The Electric-Power can go 26.1 mph and has a range of 25.1 miles. That's a slight increase in speed but a massive range upgrade for just $100 more over the retail price or less if you get it at the time of writing. You lose on the slimness of the Shark Electric-Thin but surprisingly they weigh the same at 15 lbs. It can also climb up to 30% hill gradients instead of 25% like the Thin version.
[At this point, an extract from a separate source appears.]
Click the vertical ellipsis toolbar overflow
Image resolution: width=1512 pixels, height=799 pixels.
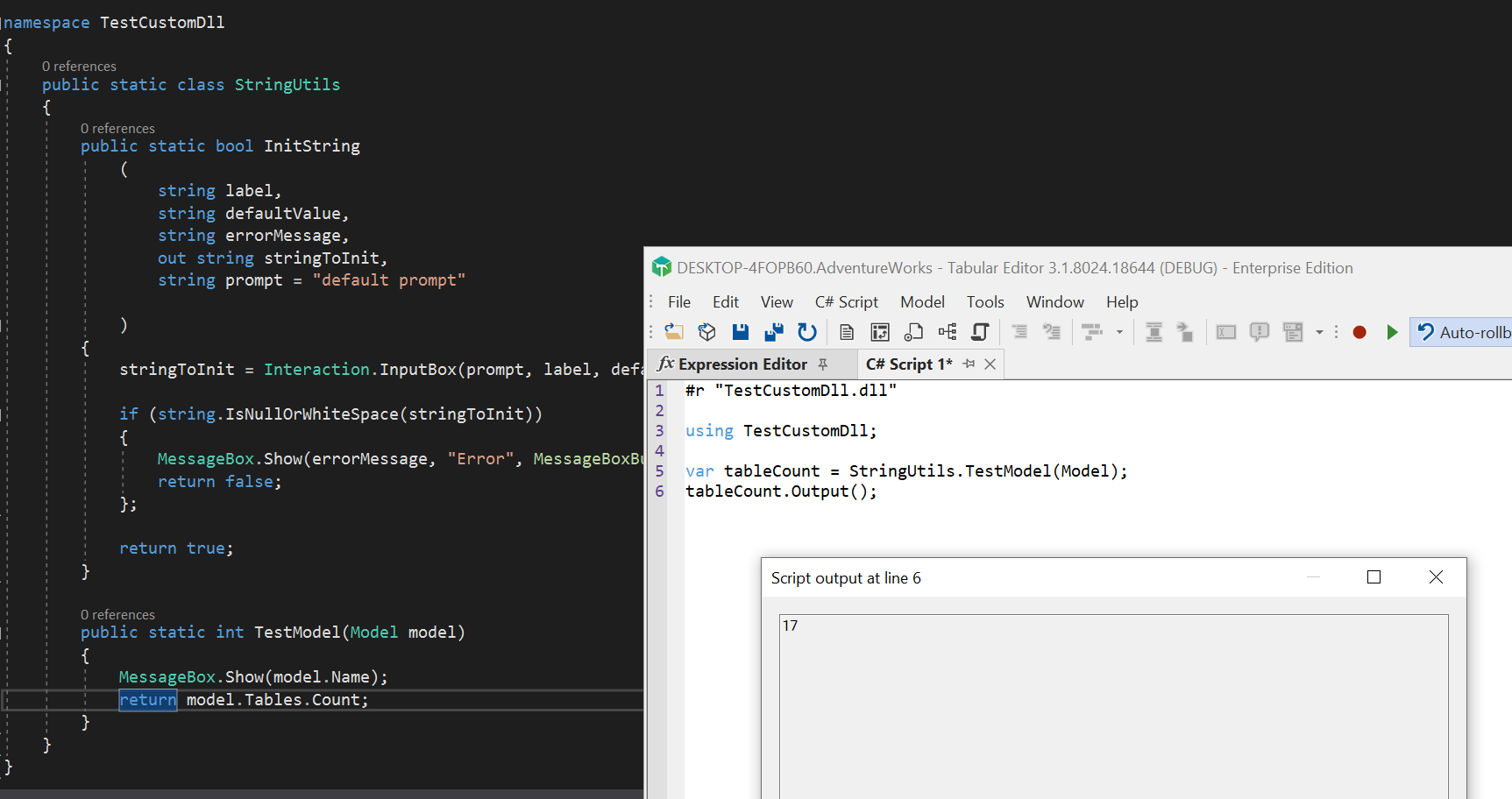[x=1336, y=332]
As far as differences go, that's pretty much it. Below are features of the Shark Electric-Power in a nutshell:

  • 95mm Shark Wheels
  • 26.1 mph speed
  • 25.2 mile range
  • 38'' x 9'' deck (7 ply Canadian Maple and 1 ply Fiberglass)
  • Remote - 4 speeds
  • Waterproof (IP54)
  • Charging Time 4 hours
  • Uphill 30% grade
  • 4 speed modes
  • 4 brake modes
  • 15 lbs
  • Shred Lights (White Lights Front, Red Lights Back)
  • Retail price $1,499

Pros

  • Affordable
  • Fast
  • Long Range
  • Smooth ride
  • Good on rough terrain

Cons

  • Batteries may not be removable
  • Kickstarter campaign

Conclusion:

As at the time of writing, you can get the Shark Electric-Thin for $749 and Shark Electric-Power for $799 on Kickstarter. Most of the other options are gone and the campaign is fully funded. At the crowdfunding price, the Shark Electric Skateboard is one of the cheapest you can find with the specs it offers. However it's a Kickstarter project, which means it will take some time for you to get it in your hands (estimated March 200) and there's a risk that it won't even ship. There's little reason to worry though because the company has a good reputation on Kickstarter and is not likely to be a dud.